Scenes in a new light

PUBLISHED : Thursday, 29 February, 1996, 12:00am
UPDATED : Thursday, 29 February, 1996, 12:00am

GIVE Francis Reid the chance and he would string people to the rafters, put them in boxes and make sure they were never more than 10 metres from the action.

The British-born lighting designer believes good theatre design bonds people together.

'The Italians had people hanging off the wall. You could see them leaning over the railings, elbows out, necks stretched towards the stage. When one person laughed, everyone else did.

'That's what theatre is about: contact between audiences and actors. It's basically a people business.' Reid, a guest of the British Council, was in Hong Kong recently to conduct seminars, workshops and lectures on theatre design at the Academy for Performing Arts (APA).

Modern, all-purpose theatres are usually designed after sprawling commercial cinemas.

Although they afford every movie-goer a good view at a fair price, the distance from the stage to the seats severs contact between actors and audience.

'If you sit in a 2,000-seat theatre, you might as well sit in front of a television.

'Ask any actor. They can't stand playing in the new theatres, but prefer the old ones. And they love audiences falling on them.' Reid heaped praise on the Tricycle Theatre in London, Glyndebourne, Seoul's Arts Centre with its five performance venues, and the West Yorkshire Playhouse in Leeds with its two theatres (a Greek-style venue and a courtyard).

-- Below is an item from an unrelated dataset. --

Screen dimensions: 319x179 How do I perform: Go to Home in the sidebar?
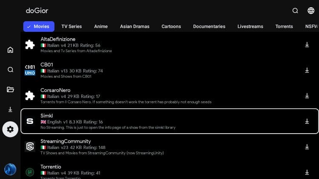(10, 50)
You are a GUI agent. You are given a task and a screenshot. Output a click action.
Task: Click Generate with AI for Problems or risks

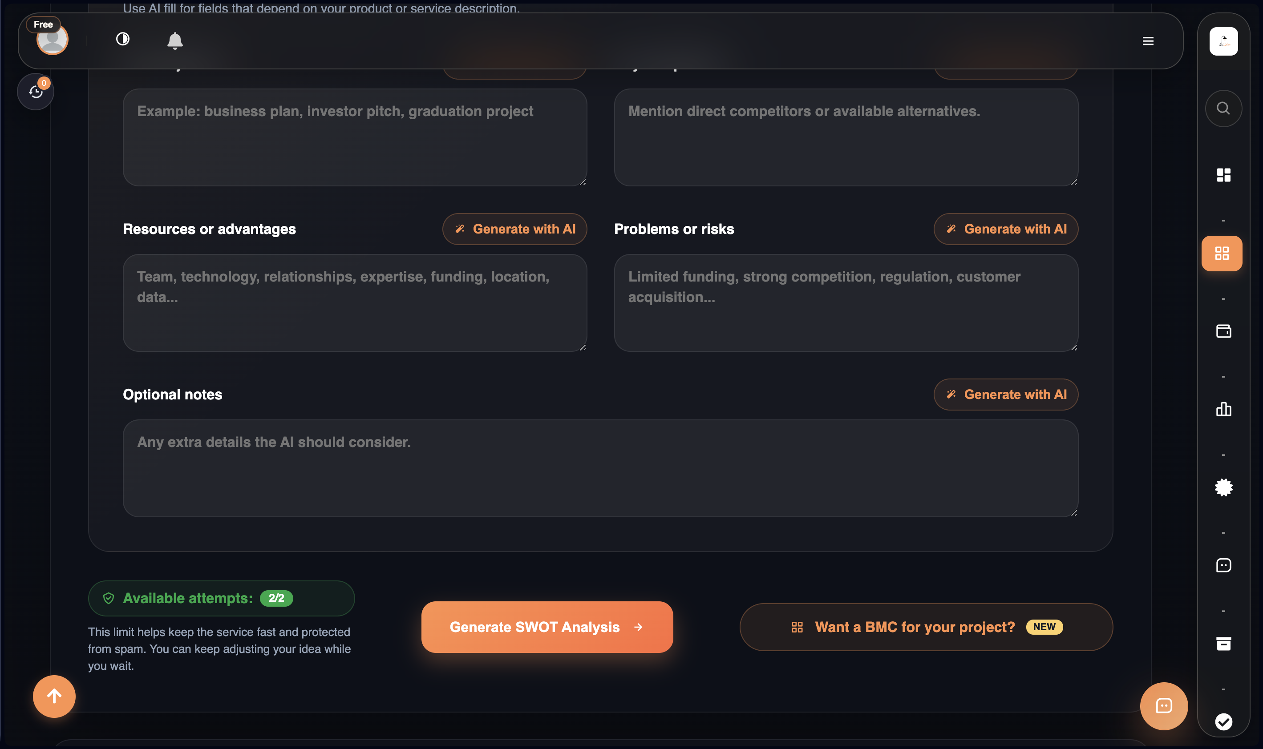1005,229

It is also 'the best pub in Leeds. That theatre buzzes with life all day'.

He rates the Academy for Performing Arts in Hong Kong and the National Theatre School of Canada in Montreal as the best schools in the world for theatre technology.

Hardly a stranger to Hong Kong, Reid served as the APA's acting dean in 1992-93.

He describes himself as a 'theatre user' and, contrary to what one would expect, he has never acted.

He shrugs off his professional achievements as 'being part of the support troops that help actors'. He crisscrosses the globe to help his colleagues and sort out problems where needed.

'Other than that I'd rather sit in the audience.' He has spent more than four decades honing his skills as a lighting technician, stage manager and administrator. He has designed lighting for more than 300 productions. Name your favourite - Man of La Mancha, Grease, Shakespeare, operas and pantomimes - he's done it.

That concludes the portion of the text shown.